Copy out each line of the data below in which "will" appears.
========================================
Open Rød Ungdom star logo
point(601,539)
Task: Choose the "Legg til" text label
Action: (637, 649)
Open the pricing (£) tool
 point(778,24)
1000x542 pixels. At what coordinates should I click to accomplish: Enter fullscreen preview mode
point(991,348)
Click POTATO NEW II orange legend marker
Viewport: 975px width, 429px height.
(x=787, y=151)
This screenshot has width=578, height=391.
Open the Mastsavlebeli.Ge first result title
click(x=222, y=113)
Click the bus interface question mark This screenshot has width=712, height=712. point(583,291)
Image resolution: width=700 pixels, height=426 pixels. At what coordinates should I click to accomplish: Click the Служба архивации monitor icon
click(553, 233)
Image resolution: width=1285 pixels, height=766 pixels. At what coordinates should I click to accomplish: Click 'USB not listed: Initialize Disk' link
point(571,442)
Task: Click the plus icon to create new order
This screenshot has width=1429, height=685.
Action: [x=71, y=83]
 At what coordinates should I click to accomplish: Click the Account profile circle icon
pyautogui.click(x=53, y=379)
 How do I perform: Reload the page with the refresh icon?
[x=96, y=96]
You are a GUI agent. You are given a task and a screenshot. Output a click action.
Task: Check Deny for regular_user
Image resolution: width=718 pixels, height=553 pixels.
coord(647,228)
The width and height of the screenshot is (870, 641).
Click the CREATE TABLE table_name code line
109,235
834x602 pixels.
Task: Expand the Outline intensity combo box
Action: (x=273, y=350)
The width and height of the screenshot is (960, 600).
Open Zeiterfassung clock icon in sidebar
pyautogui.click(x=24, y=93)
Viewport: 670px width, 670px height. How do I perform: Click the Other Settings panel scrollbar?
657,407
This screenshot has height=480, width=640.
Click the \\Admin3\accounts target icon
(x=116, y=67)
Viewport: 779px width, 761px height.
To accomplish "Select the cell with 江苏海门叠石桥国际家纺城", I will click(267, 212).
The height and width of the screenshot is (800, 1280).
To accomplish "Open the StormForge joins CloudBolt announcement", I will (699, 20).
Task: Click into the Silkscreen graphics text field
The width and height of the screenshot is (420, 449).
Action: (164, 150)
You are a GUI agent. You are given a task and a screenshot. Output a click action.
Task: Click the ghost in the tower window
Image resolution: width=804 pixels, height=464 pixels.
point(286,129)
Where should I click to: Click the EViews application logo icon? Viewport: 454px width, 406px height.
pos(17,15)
========================================
TASK OUTPUT:
To accomplish "Select the cell with 江苏海门叠石桥国际家纺城", I will click(267, 212).
To accomplish "Open the StormForge joins CloudBolt announcement", I will (699, 20).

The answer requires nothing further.